Cob generally exceeds the minimum u-values for a house. It rises higher if you put plaster inside and render the exterior. You can also use stone facing on the base wall as insulation.
My builder has put 5 new oak lintels in place however the oak lintels separated therefore leaving approx7/8mm gap between each beam .I can't clamp back together .
How can I fill the gaps to make it look like one beam?
Dancinders - 17-Jan-17 @ 8:51 PM
Hi I have a medieval coband stone hall house with a cross passage. Over the. Over the passage we're 3.Large rotten oak lintels.My cob builder has put 5 new oak lintels in place however the oak lintels separated therefore leaving approx7/8mm gap between each beam .I can't clamp back together .
How can I fill the gaps to make it look like one beam?
Dancinders - 17-Jan-17 @ 8:50 PM
Hi, my partner and I have been wanting to build our own cob home for quite a while now.
We've recently had our first child and we want to raise our children in our own cob house, preferably in the countryside.
We're interested in living off the land as it's something we started previously - growing our own food, farming animals on a small scale.
What we're trying to find out is if there are any communities that we can join where building our own cob house would be a possibility?
We've been part of a community before and we loved it, but this time it's really important to us that we can build our own living space.
We've looked into buying land, but it's just not a possibility in the near future, so we're really just trying to see what our options are.
If anybody could help us with this, we would be very grateful, thank you!
Jacinta - 23-Nov-16 @ 10:04 AM
WE MAKE A BIO FOAM,CASTOR BASED FOAM IN MERSEYSIDE LIVERPOOL
IT WOULD COMPLIMENT THE COBB HOUSE, I NOTICED ON TV THAT BOARD WAS USED SPRAY FOAM INSULATION HAS HIGH INSULATION VALUE AND WOULD
FOLLOW LINES OF COBB,
00151 653 8753 if you require further information
BIO FOAM - 1-May-14 @ 2:31 PM
I am about to undertake a dissertation on: The Environmental Benefits of Cob Compared To Traditional Block/Brick Buildings, the title still needs a little work I know but you can get the jist, my question to you all really is whether anyone knows where I may obtain actual u-value data or if anyone can suggest a good reference book I may purchase ?
Thanks in advance
Luke - 6-Nov-13 @ 5:37 PM
Some pics would be goog, of the process
Sarge - 25-Jan-13 @ 2:16 PM
Thank you for the good reference to cob building.

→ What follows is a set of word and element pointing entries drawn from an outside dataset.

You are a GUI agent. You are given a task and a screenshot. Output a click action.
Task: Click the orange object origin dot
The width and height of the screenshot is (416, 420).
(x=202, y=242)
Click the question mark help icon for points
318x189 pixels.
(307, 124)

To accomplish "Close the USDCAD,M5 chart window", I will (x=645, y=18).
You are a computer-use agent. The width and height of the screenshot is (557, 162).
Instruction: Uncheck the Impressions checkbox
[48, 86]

I am about to build a cob dwelling but have discovered that the clay content of the subsoil is below the proportionrecommended in modern times. Although, in the vicinity, there are a lot of old(in excess of 100 years) cob buildings, which probably share a similar sub soil,building control are keen that we conform to the modern scientific approach. I have been experimenting with adding puddling clay to the subsoil and have yet to find a satisfactory method. Please, does anyone have a similar experience or ideas to suggest a way forwards?
Thanks in advance.
Four Winds Harpo - 28-Oct-12 @ 4:58 PM
Cob building has been around for centuries because it’s a good and simple idea. As you say, it’s labour intensive, but that actually gives you a much greater involvement in the house, and you can change the design a little as you go if you choose. The houses might not last forever, but well-built it was outlast the builder.